Jimmy, la Volvo 940 Turbo station wagon del 1993 che entra ed esce dalle officine per interventi mai risolutivi, è come il tempo di un viaggio in cui le figlie crescono pian piano, un viaggio dove Powell si mette a nudo senza paura, grazie anche all’aiuto fondamentale della moglie Arielle, vero «navigatore che tiene tutti in carreggiata e indica la direzione giusta» afferma Gus. È lei, infatti, che spinge il fotografo ad avere il coraggio di non nascondere anche gli aspetti più intimi della sua vita, come la malattia e la morte del padre, che viene fotografato giornalmente per l’ultimo periodo della sua vita fino allo scatto dentro la bara. Tutto questo mentre le figlie, Townes e Maude, crescono e continuano a giocare, come testimonia la foto qui presentata.

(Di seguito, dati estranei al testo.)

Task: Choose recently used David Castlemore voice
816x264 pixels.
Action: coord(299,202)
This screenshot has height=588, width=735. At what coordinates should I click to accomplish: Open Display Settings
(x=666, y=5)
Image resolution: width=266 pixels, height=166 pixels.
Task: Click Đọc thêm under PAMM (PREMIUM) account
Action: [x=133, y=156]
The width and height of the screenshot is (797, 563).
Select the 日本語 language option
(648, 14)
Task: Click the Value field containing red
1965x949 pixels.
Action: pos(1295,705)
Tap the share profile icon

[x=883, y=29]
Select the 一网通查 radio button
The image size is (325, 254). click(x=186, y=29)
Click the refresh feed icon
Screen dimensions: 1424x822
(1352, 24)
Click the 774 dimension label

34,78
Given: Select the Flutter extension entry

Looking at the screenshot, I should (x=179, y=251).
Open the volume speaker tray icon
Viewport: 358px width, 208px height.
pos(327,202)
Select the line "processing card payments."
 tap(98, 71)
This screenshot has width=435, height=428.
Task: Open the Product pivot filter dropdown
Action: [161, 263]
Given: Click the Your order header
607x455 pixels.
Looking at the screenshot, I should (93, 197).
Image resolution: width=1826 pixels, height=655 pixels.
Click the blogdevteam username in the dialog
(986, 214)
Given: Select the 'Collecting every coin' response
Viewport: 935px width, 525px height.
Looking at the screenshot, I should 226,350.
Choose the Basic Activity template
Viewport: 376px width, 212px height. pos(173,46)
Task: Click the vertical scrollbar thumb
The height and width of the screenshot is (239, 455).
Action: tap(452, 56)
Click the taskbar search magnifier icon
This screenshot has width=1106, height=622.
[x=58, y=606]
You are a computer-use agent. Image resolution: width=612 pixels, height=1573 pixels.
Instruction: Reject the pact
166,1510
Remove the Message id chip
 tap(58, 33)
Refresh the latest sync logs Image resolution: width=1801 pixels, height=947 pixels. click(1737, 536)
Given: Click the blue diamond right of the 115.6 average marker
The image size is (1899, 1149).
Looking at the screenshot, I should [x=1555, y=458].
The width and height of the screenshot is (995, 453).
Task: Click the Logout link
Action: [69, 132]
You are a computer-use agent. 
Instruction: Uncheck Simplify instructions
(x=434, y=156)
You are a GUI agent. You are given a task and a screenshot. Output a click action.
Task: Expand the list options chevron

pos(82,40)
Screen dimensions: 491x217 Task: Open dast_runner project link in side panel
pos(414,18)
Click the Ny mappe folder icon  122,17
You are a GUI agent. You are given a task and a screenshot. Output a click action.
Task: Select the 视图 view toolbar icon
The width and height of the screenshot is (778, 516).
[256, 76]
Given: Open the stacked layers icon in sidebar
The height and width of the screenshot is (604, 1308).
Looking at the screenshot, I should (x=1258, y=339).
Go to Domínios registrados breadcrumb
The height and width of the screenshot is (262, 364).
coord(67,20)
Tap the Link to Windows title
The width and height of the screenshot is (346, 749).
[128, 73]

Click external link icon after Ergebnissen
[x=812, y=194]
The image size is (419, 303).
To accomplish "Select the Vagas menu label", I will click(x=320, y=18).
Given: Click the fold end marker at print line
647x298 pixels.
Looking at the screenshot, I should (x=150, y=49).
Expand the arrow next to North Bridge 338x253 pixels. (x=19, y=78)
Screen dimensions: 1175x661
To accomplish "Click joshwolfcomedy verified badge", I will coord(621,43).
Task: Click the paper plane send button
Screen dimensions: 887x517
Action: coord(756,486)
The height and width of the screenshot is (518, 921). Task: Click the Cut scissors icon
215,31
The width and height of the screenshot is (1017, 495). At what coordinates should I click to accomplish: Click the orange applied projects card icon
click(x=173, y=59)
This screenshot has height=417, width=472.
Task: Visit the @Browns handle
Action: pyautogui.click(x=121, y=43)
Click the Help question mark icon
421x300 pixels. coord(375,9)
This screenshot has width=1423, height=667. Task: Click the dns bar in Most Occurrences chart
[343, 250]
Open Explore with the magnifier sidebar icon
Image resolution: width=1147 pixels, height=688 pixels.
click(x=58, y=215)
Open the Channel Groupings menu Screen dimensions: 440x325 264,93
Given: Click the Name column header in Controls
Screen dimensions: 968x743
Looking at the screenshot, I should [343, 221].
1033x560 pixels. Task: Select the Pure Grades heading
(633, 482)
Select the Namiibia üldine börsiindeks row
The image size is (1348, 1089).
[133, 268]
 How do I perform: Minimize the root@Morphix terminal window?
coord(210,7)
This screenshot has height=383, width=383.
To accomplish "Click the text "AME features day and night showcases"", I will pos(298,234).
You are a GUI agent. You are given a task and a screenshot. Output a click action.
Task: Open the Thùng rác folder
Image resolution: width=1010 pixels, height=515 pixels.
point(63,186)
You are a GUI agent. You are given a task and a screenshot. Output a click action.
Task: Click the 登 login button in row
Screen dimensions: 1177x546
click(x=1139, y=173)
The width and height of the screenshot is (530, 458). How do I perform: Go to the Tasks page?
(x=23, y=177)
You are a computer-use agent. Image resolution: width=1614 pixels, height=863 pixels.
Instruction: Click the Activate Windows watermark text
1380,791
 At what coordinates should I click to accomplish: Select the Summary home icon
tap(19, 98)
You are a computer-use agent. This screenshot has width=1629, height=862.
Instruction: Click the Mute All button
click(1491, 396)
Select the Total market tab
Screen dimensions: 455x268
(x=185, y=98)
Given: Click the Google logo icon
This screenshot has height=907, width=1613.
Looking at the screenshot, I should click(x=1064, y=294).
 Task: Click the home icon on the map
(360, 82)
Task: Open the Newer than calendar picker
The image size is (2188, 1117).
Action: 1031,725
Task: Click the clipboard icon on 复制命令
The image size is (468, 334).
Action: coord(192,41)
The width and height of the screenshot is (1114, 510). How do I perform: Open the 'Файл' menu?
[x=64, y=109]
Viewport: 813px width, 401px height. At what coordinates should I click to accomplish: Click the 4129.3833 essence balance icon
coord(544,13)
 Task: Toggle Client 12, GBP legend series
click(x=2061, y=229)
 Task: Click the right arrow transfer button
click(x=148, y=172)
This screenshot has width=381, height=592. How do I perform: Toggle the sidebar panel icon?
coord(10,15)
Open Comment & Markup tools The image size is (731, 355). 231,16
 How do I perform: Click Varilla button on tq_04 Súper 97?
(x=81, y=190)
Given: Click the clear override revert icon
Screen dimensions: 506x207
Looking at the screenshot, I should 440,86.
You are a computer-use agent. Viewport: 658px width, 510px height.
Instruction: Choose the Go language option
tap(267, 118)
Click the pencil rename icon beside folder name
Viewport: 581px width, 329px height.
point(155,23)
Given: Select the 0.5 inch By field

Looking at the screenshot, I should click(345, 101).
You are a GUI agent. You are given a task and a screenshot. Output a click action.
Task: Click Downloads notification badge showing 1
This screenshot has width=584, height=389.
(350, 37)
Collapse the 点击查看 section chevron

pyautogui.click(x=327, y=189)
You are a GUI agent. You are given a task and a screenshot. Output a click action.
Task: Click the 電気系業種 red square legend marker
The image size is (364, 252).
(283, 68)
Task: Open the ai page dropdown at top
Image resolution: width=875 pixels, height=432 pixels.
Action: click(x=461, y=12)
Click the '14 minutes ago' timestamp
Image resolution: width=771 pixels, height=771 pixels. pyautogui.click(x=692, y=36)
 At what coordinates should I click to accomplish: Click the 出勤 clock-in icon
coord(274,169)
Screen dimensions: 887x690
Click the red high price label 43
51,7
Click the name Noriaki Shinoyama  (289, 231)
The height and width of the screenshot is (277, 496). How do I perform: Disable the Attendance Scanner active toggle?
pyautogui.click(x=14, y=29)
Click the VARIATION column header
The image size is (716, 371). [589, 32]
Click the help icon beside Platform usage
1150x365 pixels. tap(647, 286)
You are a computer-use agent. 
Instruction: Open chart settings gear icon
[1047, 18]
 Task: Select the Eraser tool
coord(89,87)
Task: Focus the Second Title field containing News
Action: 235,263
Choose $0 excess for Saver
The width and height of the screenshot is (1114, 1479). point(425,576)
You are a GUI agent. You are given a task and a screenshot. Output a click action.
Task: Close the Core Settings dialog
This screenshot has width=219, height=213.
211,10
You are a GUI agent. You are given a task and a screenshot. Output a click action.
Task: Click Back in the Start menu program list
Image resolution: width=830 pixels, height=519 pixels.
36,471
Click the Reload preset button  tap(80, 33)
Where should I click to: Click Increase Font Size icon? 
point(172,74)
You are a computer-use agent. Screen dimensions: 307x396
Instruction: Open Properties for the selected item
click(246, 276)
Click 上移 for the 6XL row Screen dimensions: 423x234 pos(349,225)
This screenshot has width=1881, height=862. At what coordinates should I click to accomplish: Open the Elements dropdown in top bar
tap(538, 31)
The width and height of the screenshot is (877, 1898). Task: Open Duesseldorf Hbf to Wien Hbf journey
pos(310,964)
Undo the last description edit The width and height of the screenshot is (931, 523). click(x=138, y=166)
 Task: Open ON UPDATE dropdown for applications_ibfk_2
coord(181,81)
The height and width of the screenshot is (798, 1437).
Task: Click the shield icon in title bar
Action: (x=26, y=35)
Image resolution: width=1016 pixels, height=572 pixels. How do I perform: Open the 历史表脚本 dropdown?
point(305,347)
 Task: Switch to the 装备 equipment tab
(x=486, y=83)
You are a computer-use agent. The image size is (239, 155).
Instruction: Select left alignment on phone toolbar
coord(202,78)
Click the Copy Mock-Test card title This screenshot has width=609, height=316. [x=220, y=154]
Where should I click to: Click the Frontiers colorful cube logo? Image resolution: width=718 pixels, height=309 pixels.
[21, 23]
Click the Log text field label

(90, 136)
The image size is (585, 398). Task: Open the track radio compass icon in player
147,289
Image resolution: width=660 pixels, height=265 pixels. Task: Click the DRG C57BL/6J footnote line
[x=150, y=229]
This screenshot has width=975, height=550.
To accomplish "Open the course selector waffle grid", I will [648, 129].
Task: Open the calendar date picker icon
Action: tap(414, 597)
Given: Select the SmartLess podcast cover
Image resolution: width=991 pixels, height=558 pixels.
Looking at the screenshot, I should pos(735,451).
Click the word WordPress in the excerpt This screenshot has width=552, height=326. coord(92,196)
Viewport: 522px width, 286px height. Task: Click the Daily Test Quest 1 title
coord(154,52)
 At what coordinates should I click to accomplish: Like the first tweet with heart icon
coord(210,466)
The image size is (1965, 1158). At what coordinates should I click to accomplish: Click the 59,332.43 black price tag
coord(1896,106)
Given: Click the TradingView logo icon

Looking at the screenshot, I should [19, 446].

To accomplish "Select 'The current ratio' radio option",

L’enorme macchina, massiccia, in apparenza indistruttibile che segue, accoglie, accompagna la famiglia fino alla morte del padre e ancora dopo, è rappresentata come se fosse una creatura umana, fragile e mortale, che ad un certo punto, dopo 22 anni di vita,  muore, non parte più. La foto è di una semplicità sconvolgente, quasi banale. La figlia di Gus ha una espressione serena, ma non sorride. L’auto è vuota, immersa in un bosco con tanta vegetazione. Gus la commenta così: «Le immagini delle mie figlie sul cofano protese verso il cielo sono come una rinascita, una risurrezione. Gesto che li avvicina al nonno scomparso e in qualche modo li unisce a lui, fanno tutti parte del mistero della vita. E se penso che anche Jimmy (la Volvo) ha partecipato a questa storia tra la mia famiglia e i problemi che accompagnano l’esistenza rimango pieno di stupore».

Le pagine di Family Car Trouble mostrano a livello fotografico un continuo gioco di rimandi. C’è una forte somiglianza tra i primi piani del padre e di una figlia di Gus; la penna a sfera che indugia sul taccuino e l’altra figlia che prova un passo di danza; le cure dedicate alla badante sul ormai stremato padre malato e il carrello in officina che solleva da terra la volvo che si è guastata. La narrativa visuale di Powell predilige una luce diurna, che non nasconde, non censura, ma invita a prendere piena coscienza di ciò che accade nella realtà che ci circonda.

Da qualche mese, il fotografo americano si è trasferito in Italia, precisamente a Venezia, dove continua ad immergersi in nuove idee di percorsi ad immagini, convinto che nella vita di tutti i giorni c’è molto di guasto, rotto e zoppicante, ma non per questo inutile. «Non posso togliere l’aggressione della morte da un corpo ormai consunto – ha affermato Gus – non posso preservare i miei figli dagli urti della vita. Spesso le cose che ho più a cuore, non posso risolverle. E questa tristezza, spesso, mi blocca un passo prima di dire sì, mi sottrae all’invito recapitato dalla realtà. Ma non demordo, persuaso che la vita non è mai una faccenda risolta, di cui noi certamente non siamo risolutori».